#### Data for this task

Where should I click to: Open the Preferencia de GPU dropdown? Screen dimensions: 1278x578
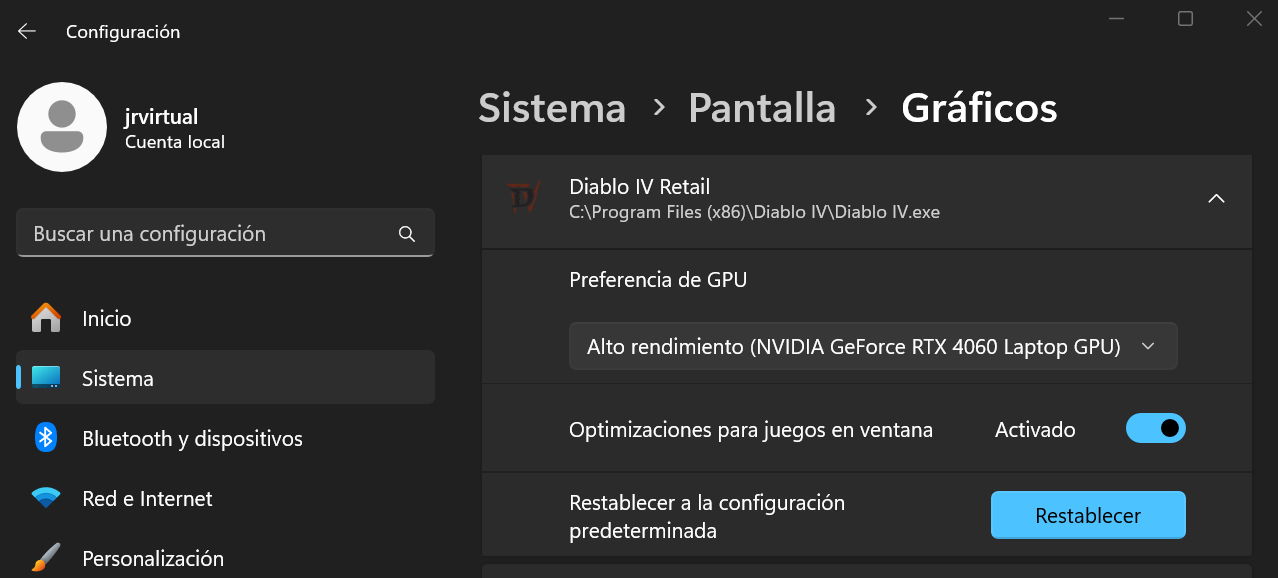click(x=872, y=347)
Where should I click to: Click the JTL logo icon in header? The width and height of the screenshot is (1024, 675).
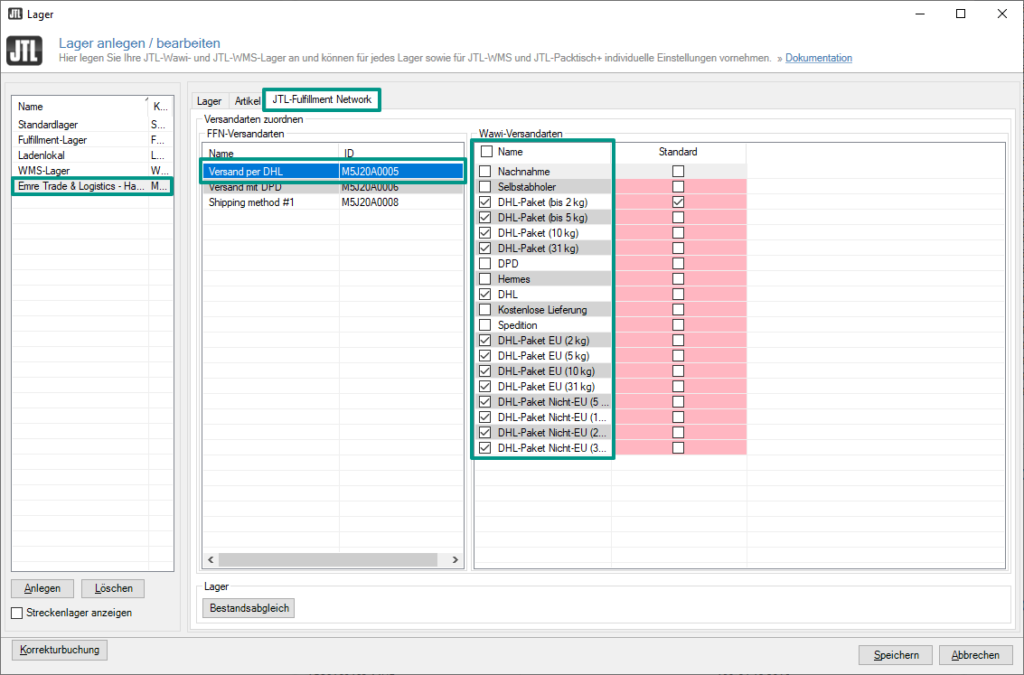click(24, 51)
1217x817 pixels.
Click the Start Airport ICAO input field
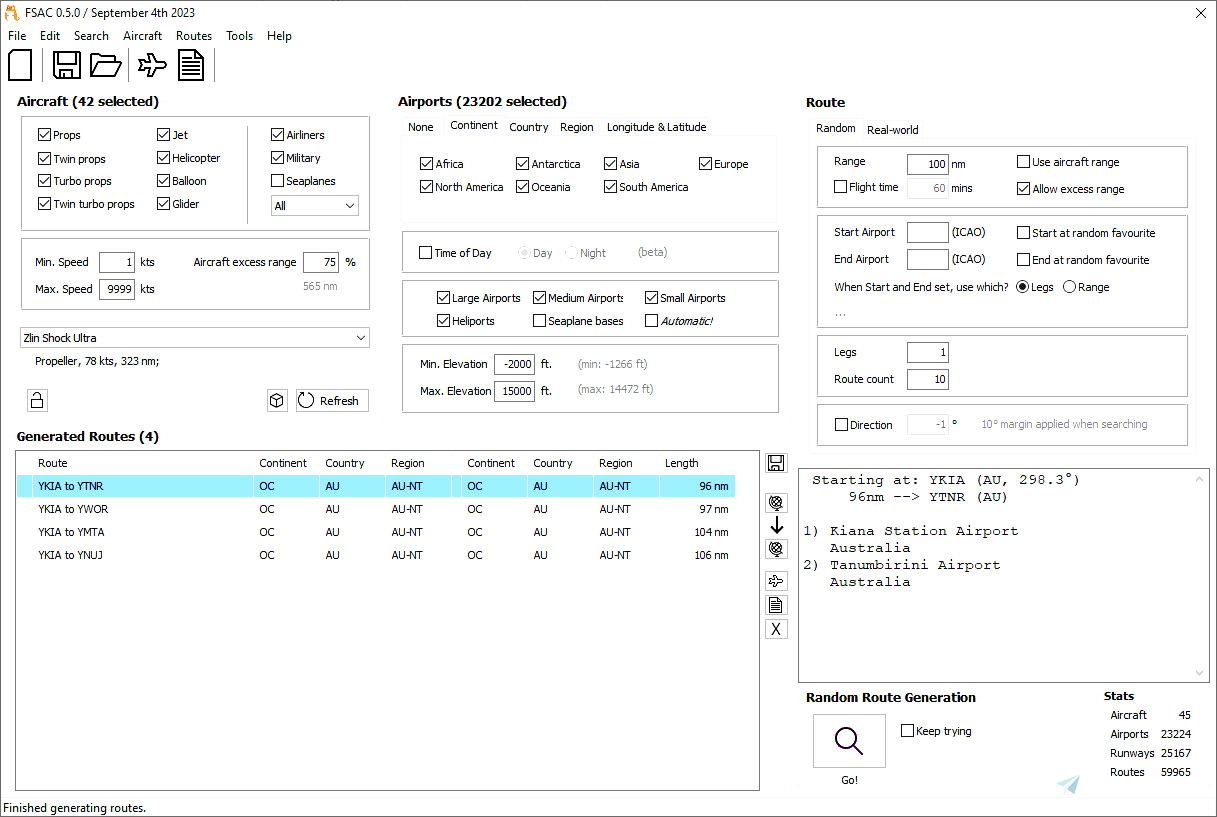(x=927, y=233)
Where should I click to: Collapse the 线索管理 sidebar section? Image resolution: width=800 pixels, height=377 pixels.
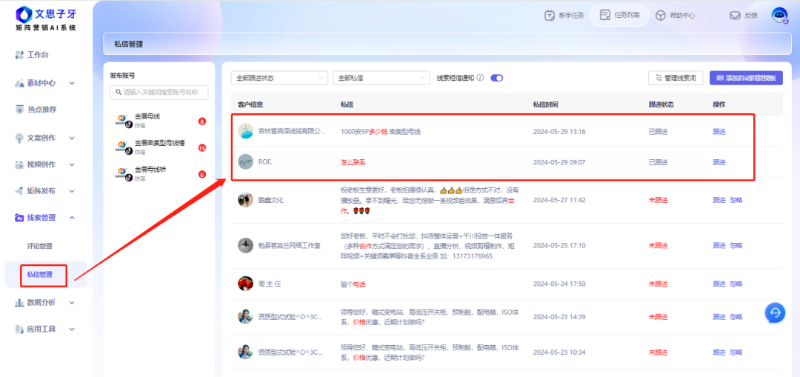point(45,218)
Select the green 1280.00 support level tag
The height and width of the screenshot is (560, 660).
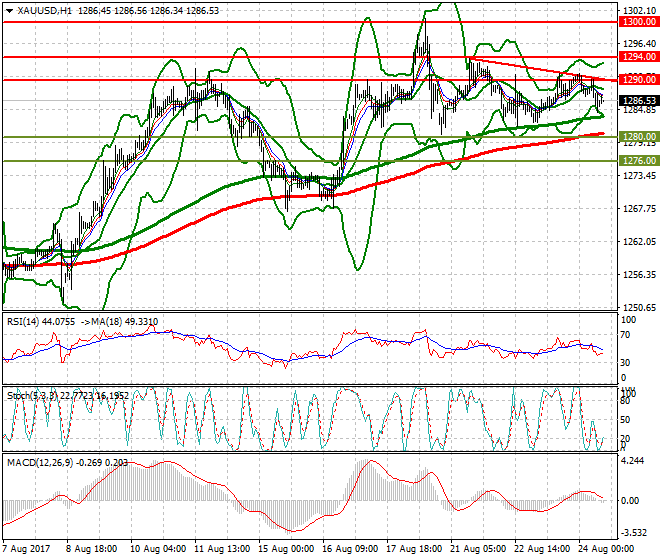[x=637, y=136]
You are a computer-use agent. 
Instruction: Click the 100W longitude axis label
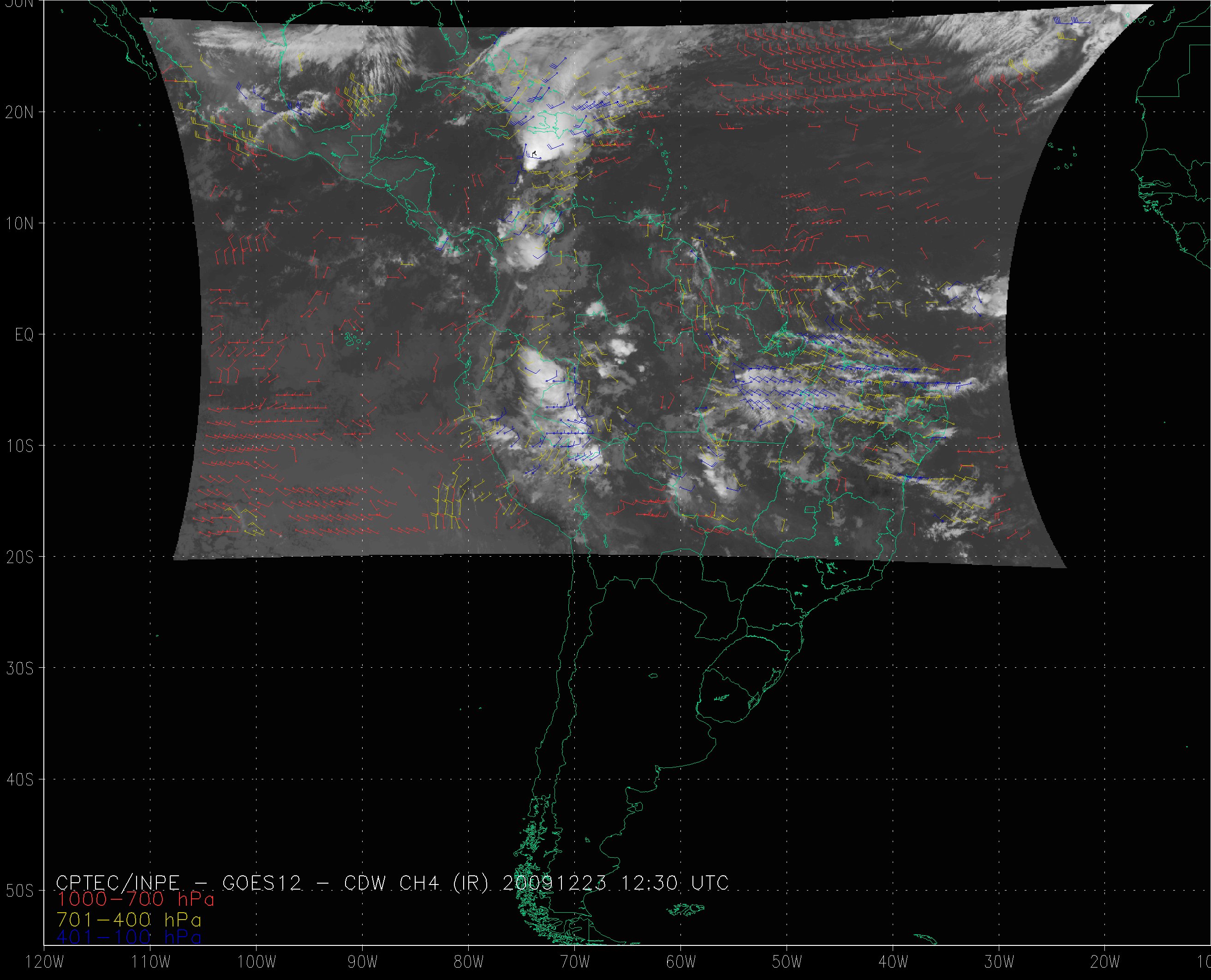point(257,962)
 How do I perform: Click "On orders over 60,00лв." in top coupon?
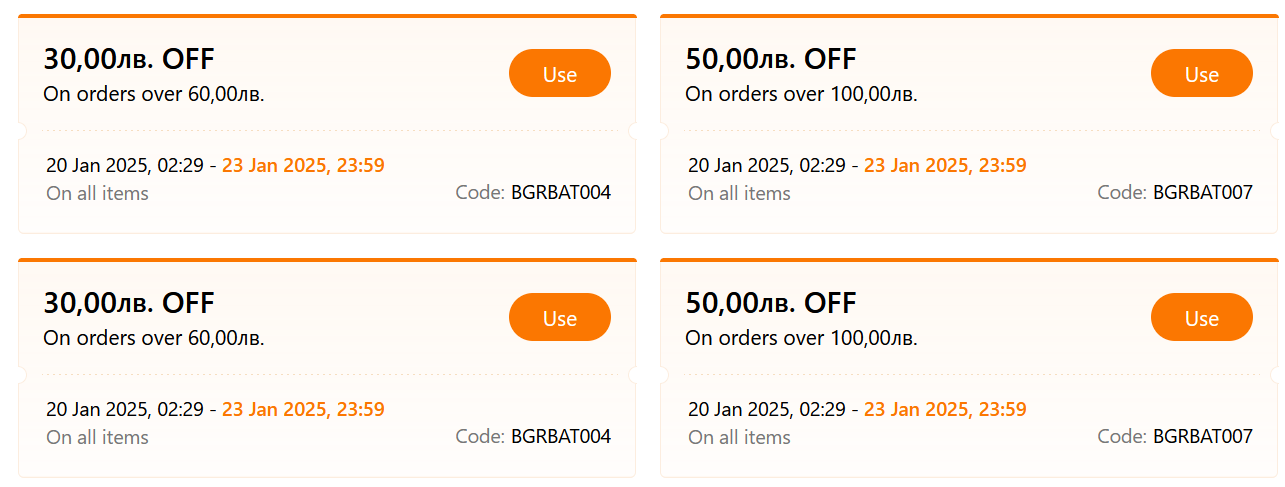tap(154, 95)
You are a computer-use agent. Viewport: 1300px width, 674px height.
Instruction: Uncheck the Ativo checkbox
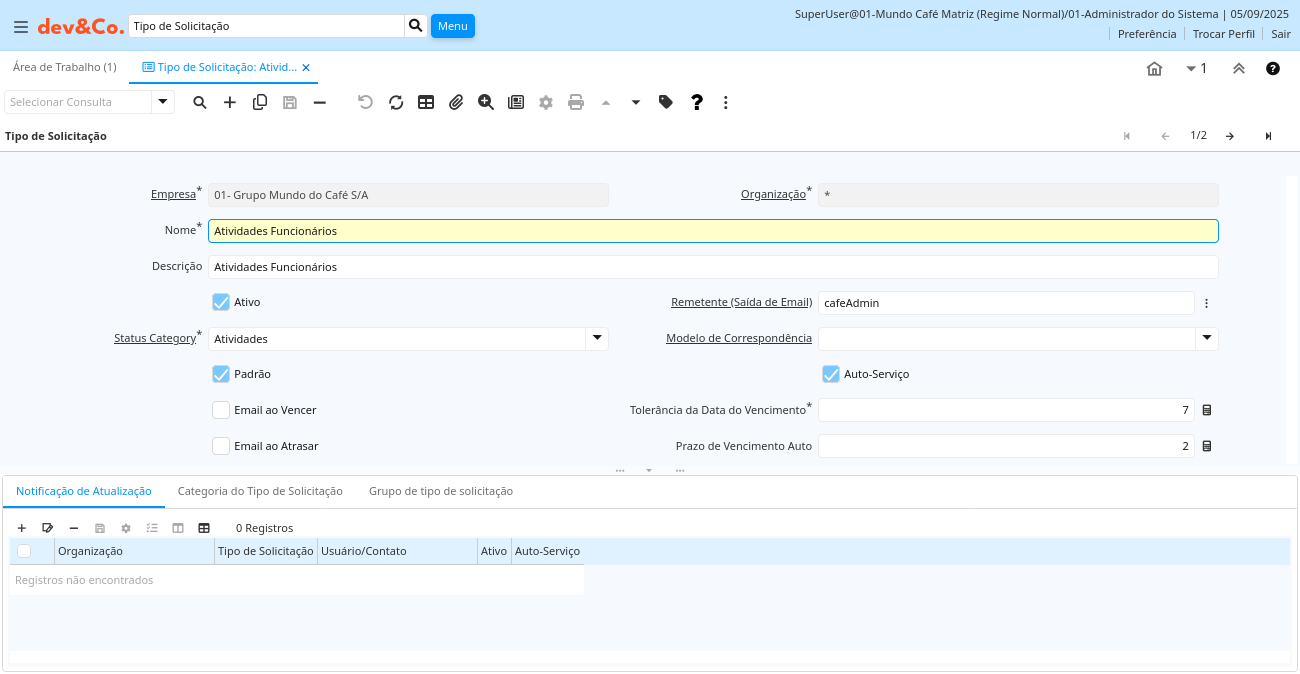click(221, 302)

########

What the task requires:
Give all these lines again, requests included, with 38 added to every coordinate in the answers. Leave the pictures out of your answer.

The completed task:
Where should I click to: Open the Preferencia de GPU dropdown? Screen dimensions: 1278x578
click(x=910, y=385)
Where should I click to: Click the JTL logo icon in header? The width and height of the screenshot is (1024, 675).
click(62, 89)
1217x817 pixels.
Click the Start Airport ICAO input field
(x=965, y=271)
Where should I click to: Collapse the 线索管理 sidebar section? Image resolution: width=800 pixels, height=377 pixels.
point(83,256)
Select the green 1280.00 support level tag
The height and width of the screenshot is (560, 660).
[x=675, y=174]
You are a computer-use agent. 
Instruction: Click the 100W longitude axis label
point(295,1000)
 How do I perform: Click "On orders over 60,00лв." in top coupon?
tap(192, 133)
You are a computer-use agent. Viewport: 1300px width, 674px height.
Instruction: Uncheck the Ativo checkbox
click(259, 340)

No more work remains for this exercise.